People who are interested in helping other people and having plenty of job security should consider getting a nursing degree. It is believed that there will be a need for at least one million new nurses in the US by 2018. By selecting an exciting nursing career, you will be sure to have a rewarding future of personal growth, good earnings and increased responsibility.

Exactly what your duties as a nurse will be depends upon your specialty, but generally, the different types of nursing have much in common. What can be said is that a nurse usually will provide and monitor care of patients and will educate patients and family about various health conditions and diseases.

Also, nurses provide certain treatments and medications to patients under the supervision of a doctor in most cases.

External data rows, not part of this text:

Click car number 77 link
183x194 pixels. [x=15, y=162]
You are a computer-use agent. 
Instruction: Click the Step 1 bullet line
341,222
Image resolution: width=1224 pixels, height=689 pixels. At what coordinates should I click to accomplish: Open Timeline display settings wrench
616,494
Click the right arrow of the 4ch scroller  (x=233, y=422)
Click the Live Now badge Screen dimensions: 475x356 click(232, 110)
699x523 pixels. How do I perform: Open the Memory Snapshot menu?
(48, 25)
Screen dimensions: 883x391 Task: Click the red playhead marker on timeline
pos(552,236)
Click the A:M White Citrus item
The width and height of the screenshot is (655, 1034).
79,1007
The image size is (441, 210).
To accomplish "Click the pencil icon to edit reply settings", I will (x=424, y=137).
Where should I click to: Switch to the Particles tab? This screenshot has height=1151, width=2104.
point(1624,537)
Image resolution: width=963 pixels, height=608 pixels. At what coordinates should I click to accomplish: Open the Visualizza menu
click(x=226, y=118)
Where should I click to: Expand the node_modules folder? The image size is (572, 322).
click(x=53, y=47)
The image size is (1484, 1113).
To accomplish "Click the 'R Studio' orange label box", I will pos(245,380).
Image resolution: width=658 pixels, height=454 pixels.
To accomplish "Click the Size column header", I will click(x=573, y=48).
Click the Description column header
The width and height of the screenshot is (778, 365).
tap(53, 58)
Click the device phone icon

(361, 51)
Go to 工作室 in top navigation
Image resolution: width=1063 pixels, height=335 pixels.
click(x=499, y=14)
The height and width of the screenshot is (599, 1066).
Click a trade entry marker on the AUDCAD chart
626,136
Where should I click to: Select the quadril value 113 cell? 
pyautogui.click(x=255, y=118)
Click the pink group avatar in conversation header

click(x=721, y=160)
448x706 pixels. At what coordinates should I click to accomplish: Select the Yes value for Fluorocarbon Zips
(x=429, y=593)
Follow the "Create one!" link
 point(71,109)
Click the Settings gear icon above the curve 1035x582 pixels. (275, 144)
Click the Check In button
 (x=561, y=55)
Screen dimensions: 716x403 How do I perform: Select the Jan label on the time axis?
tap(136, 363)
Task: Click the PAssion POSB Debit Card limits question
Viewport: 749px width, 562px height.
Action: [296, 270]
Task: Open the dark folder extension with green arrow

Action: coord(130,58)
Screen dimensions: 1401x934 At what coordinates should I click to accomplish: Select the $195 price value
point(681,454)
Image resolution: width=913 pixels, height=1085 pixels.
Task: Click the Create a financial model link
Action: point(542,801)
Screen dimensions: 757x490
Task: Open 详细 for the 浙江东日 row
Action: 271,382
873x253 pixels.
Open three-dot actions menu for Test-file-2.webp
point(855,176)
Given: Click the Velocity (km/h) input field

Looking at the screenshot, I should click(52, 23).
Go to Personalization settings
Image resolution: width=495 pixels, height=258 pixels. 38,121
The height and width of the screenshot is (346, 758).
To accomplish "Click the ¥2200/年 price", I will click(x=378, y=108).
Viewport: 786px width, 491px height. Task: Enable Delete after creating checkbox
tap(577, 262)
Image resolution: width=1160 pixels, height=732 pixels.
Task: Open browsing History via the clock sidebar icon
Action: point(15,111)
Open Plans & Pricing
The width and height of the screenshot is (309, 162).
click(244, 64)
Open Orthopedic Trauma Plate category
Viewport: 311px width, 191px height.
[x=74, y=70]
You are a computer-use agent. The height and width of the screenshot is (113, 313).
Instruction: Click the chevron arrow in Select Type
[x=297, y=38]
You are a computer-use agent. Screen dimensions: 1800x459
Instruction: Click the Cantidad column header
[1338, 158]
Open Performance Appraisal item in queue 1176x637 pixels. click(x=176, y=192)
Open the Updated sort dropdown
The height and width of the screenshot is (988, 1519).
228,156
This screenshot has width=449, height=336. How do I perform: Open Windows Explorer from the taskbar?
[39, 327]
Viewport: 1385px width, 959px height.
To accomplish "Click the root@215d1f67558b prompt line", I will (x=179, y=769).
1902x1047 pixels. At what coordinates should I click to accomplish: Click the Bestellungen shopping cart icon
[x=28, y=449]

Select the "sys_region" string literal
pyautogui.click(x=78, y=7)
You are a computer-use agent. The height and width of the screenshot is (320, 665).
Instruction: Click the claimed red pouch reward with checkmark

Further, they provide health advice to patients and offer much-needed emotional support. Many nurses also work with people in good health to provide them with tips to live a long and healthy life.

The majority of nurses work in hospitals, but some also may work in private clinics, schools, nursing care facilities, prisons, military bases and more. Nurses also often provide supervision of other nurses, teach essential nursing skills to students, handle administrative tasks and even conduct research.

If you are considering a nursing degree, you may want to know what sort of skills and traits tend to make the best nurses. The best nurses are patient, organized and compassionate. They need to be able to think critically on their feet and pay close attention to detail. A good nurse must be able to handle high stress health care situations, such as in an ER, and embrace opportunities to learn new skills every day.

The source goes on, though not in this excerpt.